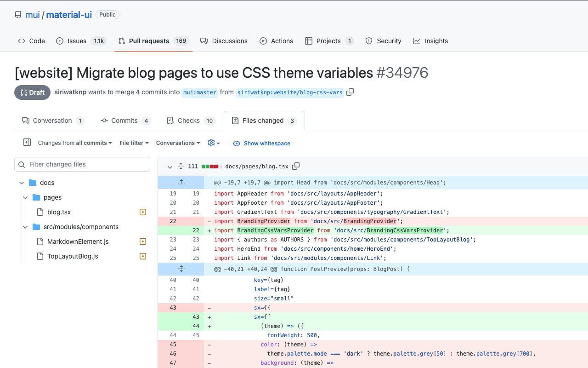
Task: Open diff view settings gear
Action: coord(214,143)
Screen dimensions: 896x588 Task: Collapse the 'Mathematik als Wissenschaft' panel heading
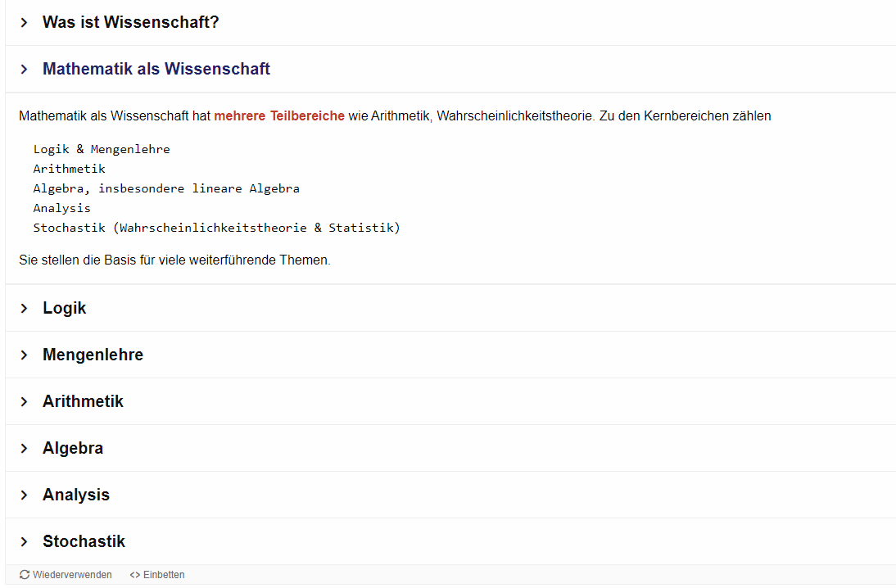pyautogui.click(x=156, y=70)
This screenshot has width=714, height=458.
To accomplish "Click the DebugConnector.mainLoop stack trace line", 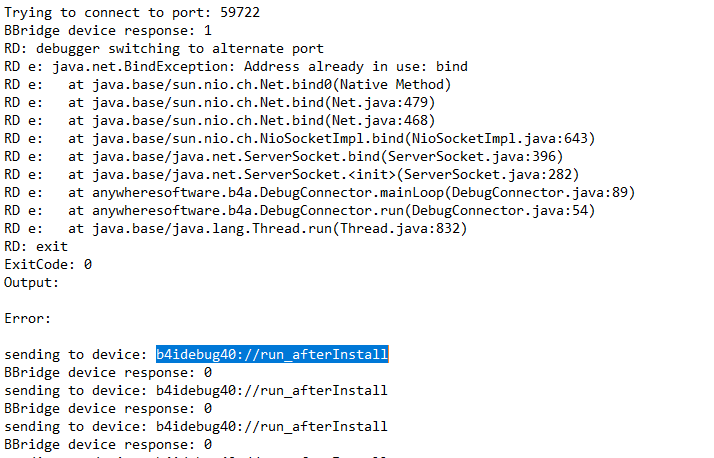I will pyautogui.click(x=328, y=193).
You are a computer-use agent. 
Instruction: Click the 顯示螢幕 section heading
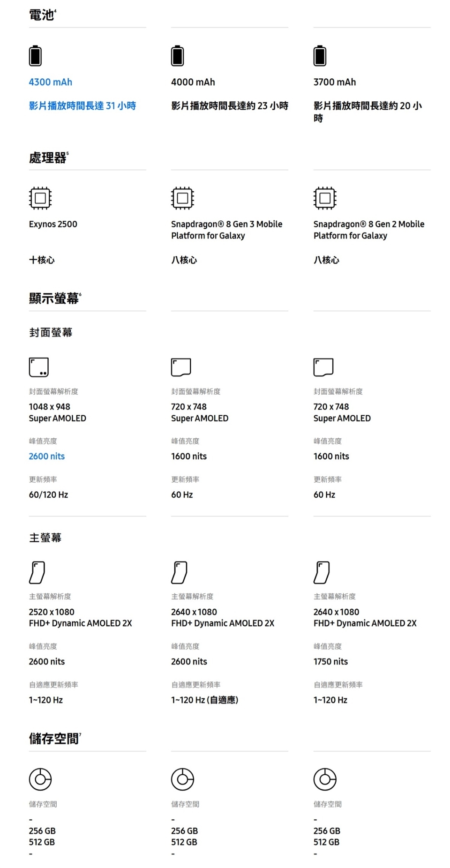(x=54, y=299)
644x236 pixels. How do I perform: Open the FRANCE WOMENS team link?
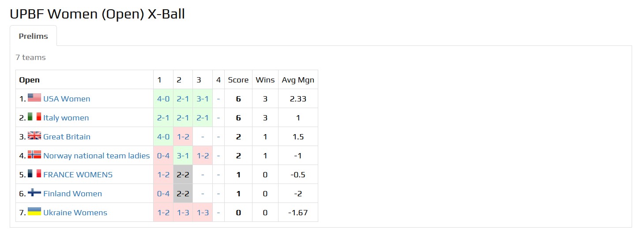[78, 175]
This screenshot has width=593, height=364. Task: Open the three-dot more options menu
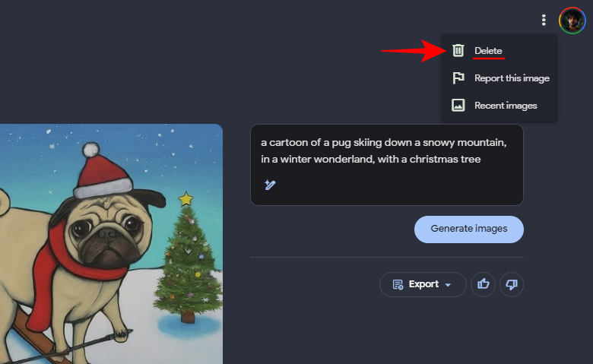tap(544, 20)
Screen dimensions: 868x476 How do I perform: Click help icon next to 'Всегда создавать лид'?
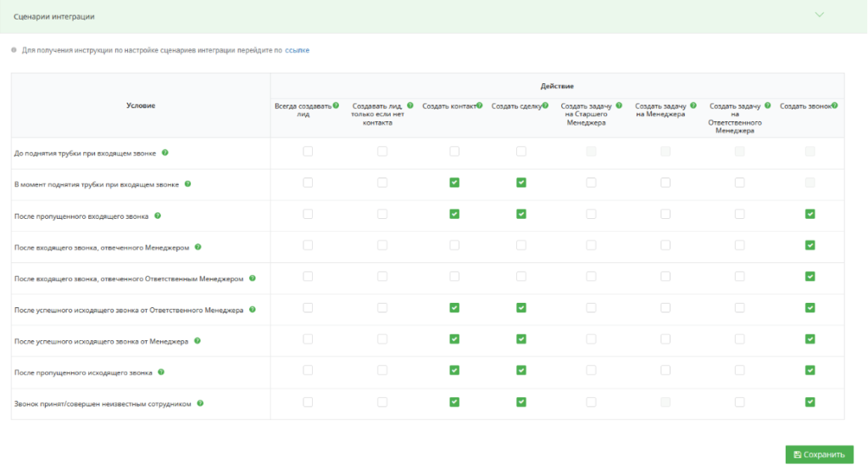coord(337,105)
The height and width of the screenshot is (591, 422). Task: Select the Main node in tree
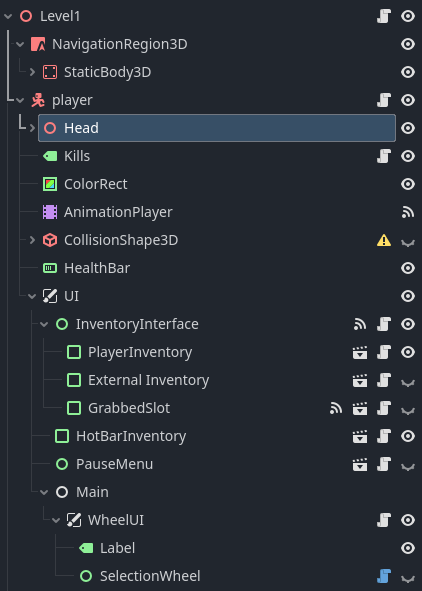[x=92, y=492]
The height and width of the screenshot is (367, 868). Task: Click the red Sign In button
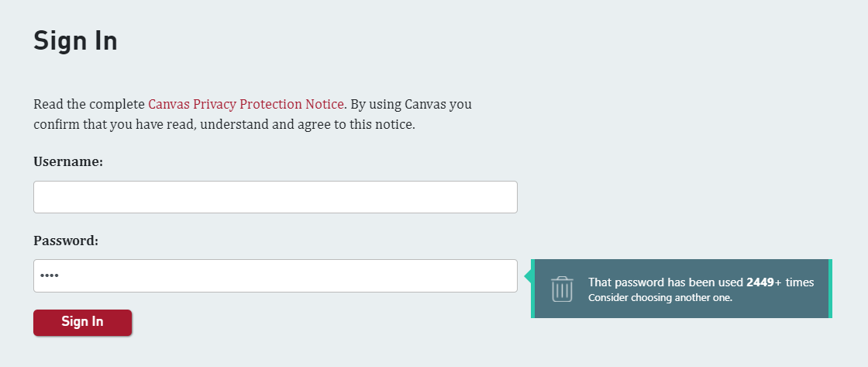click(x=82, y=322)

▬▬▬▬▬▬▬▬▬▬

Your copy must begin at the line containing "The height and width of the screenshot is (367, 868)." and end at the last line of the material above. Reproduce each line exactly, but not the pictures.

EXERCISE SOLUTION =>
The height and width of the screenshot is (367, 868). Task: Click the red Sign In button
click(x=82, y=322)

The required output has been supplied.